Remix.run Logo
numpad0 a day ago

Isn't that a bit much for ASR models? Humans can't handle simultaneous multilingual dictation task either, I have to stop and reinitialize ears before switching languages between English and my primary one.

abdullahkhalids 17 hours ago | parent | next [-]

In South Asia, it's quite common for people to speak a combination of their local language and English.
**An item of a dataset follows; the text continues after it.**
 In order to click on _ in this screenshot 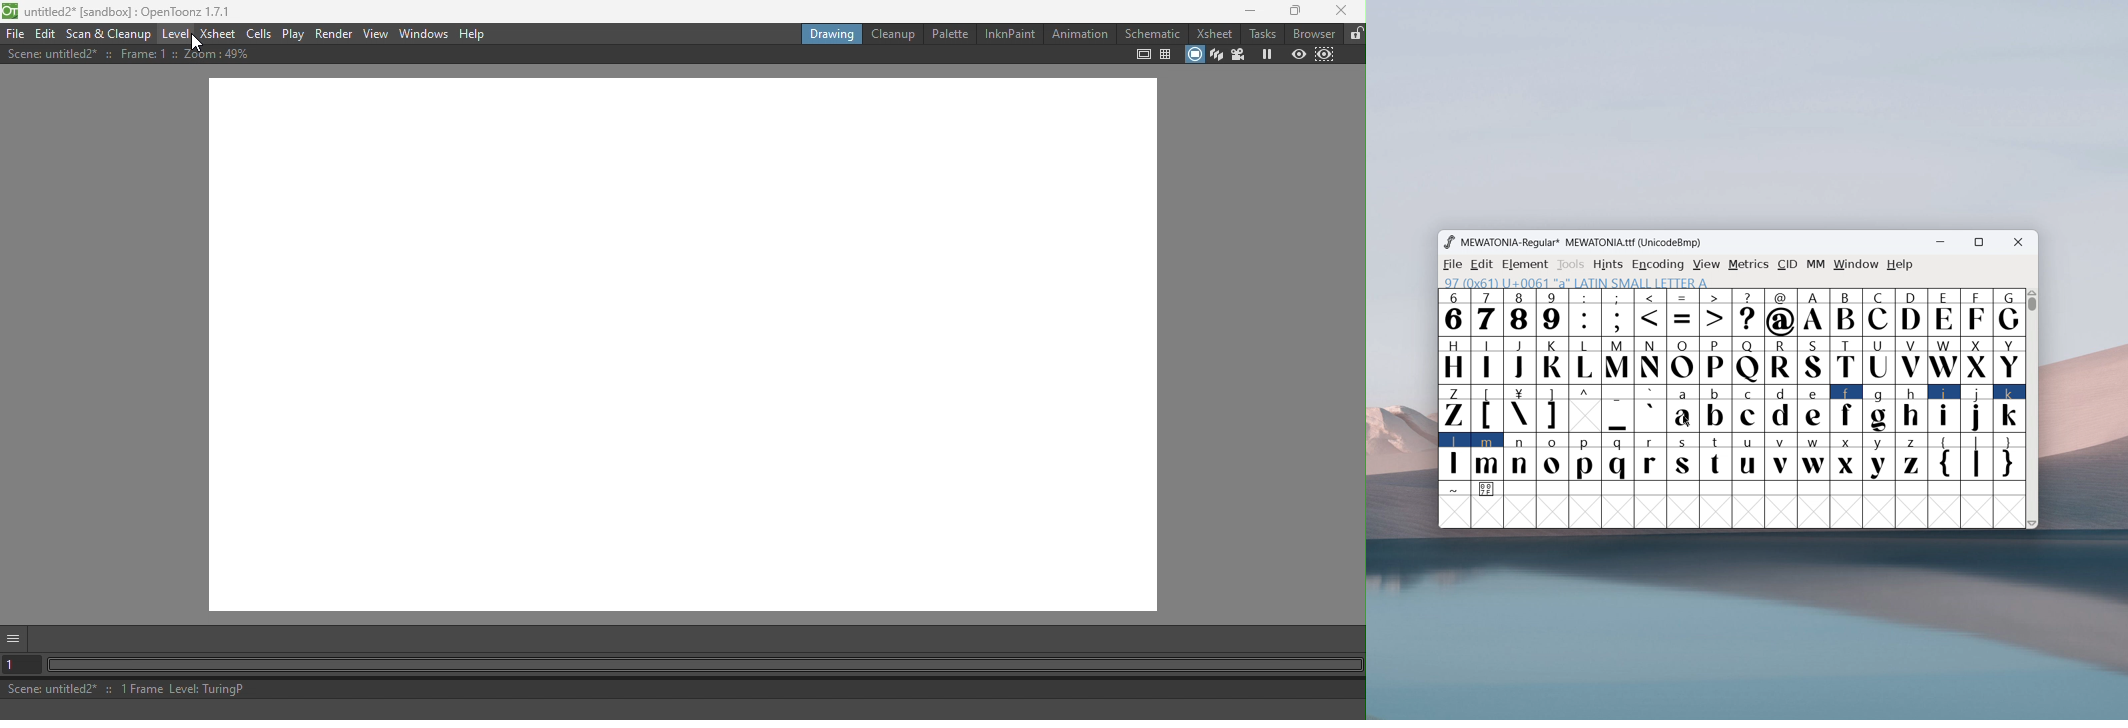, I will do `click(1618, 409)`.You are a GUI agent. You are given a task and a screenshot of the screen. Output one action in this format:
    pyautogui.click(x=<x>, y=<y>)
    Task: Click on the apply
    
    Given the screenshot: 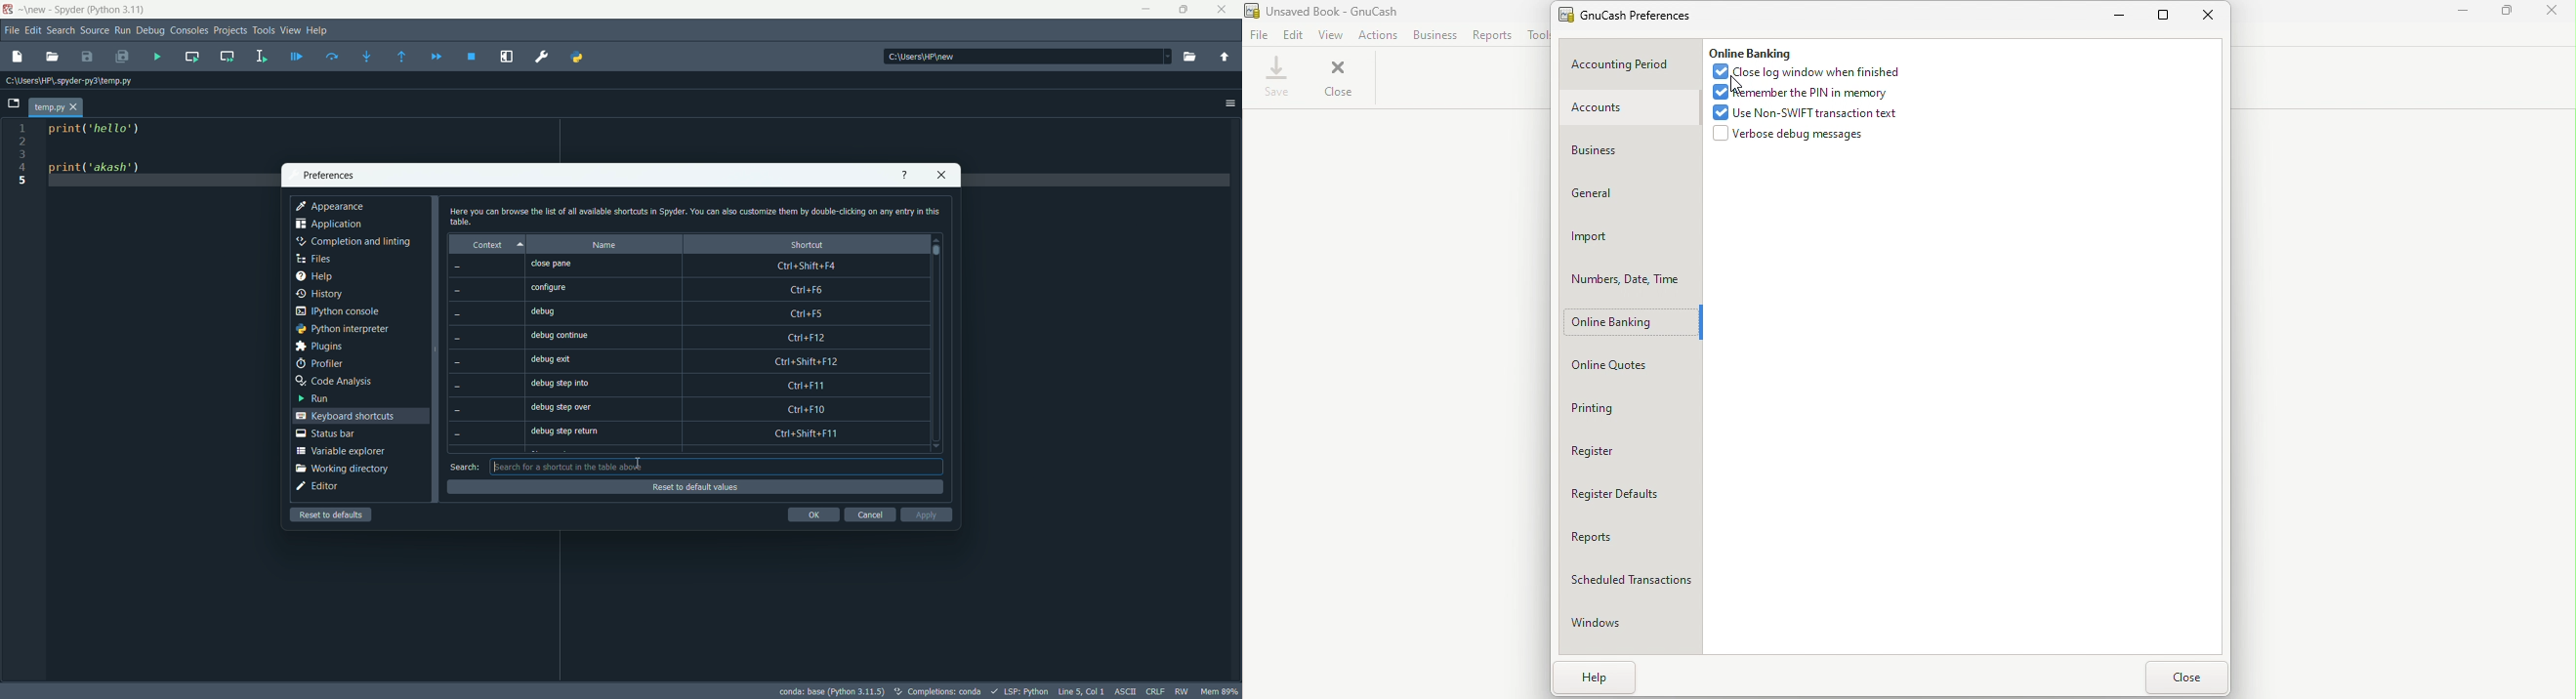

Not just alternating sentences between the two languages, but in fact, constructing sentences using compound phrases from the two languages.

"Madam, please believe me, maine homework kiya ha" [I did my homework].
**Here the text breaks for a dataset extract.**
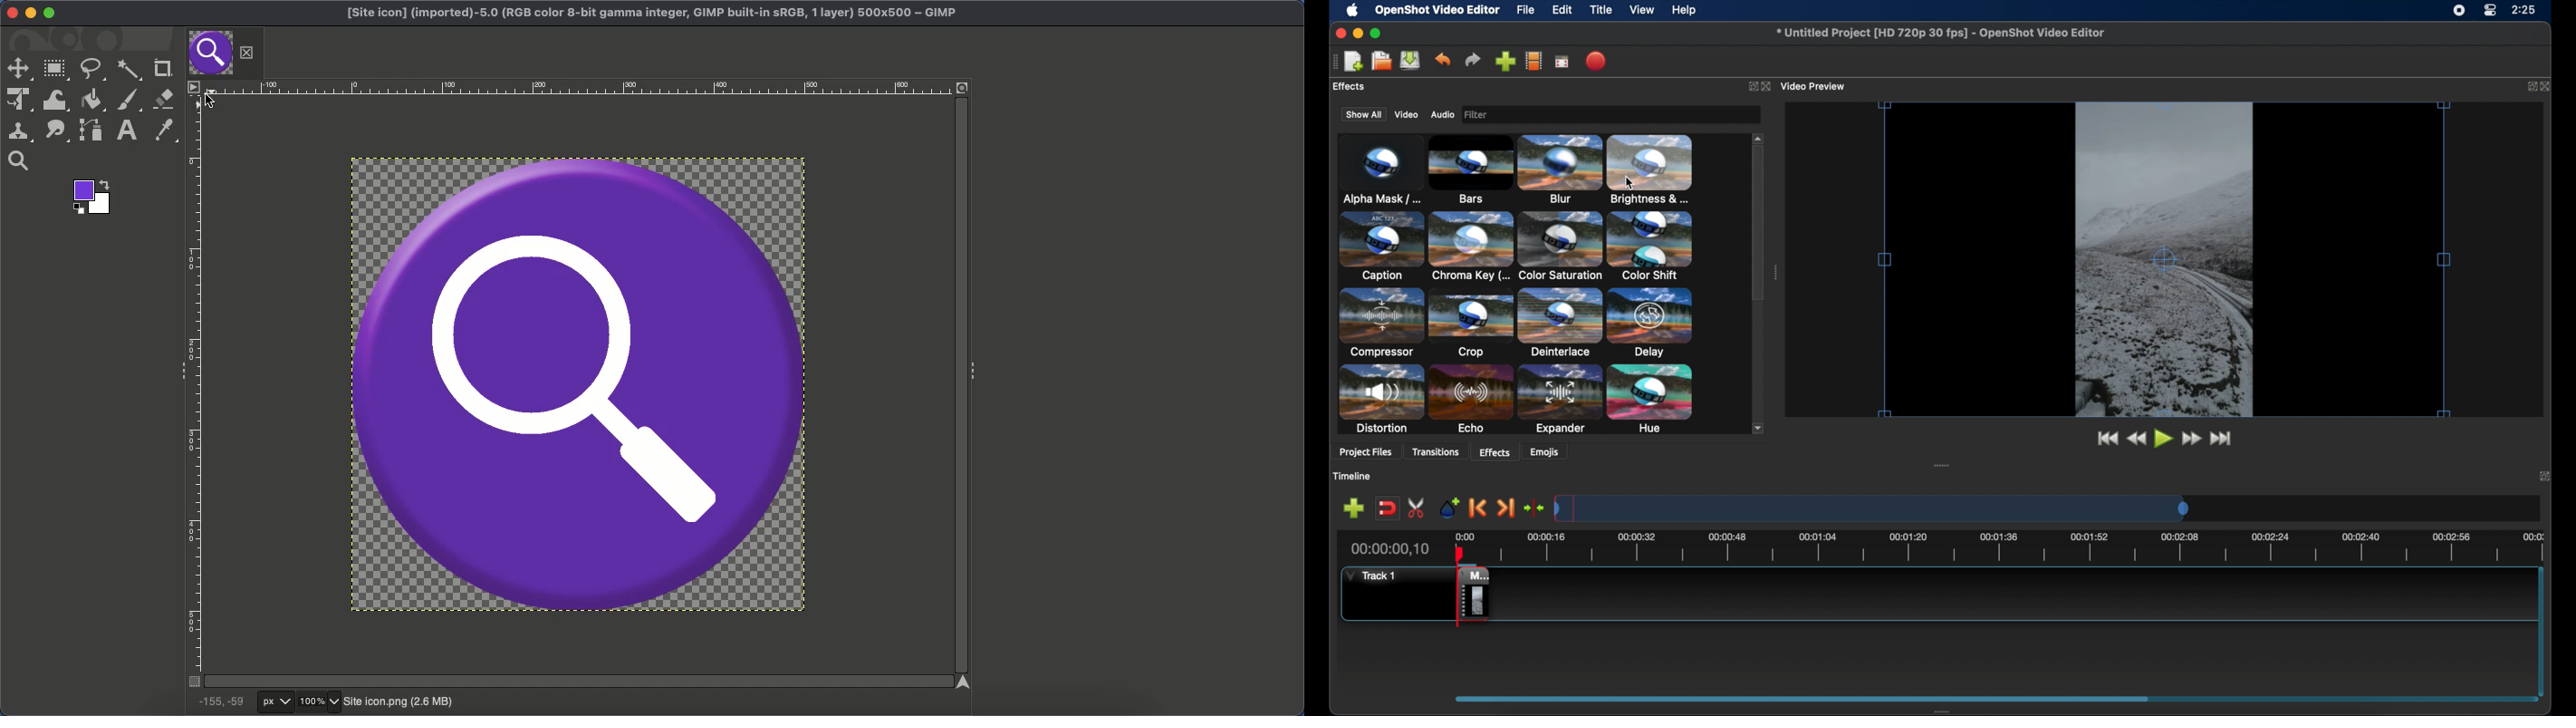 The width and height of the screenshot is (2576, 728). What do you see at coordinates (1389, 549) in the screenshot?
I see `current time indicator` at bounding box center [1389, 549].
bondarchuk a day ago | parent | prev | next [-]

Seems like it already has the capability somewhere in the model though - see my reply to clarionbell.

cenamus 20 hours ago | parent | prev [-]

Isn't that exactly what intepreters do?

numpad0 19 hours ago | parent [-]

If they're like what I am, they seem to just coordinate constant staggered resets for sub-systems of language processing pipeline while keeping internal representations of inputs in half-text state so that input come back out through the pipeline in the other configurations.

That's how I anecdotally feel and interpret how my own brain appear to work, so it could be different from how interpreters work or how actual human brains work, but as far as I see it, professional simultaneous interpreters don't seem to be agnostic for relevant pairs of languages at all.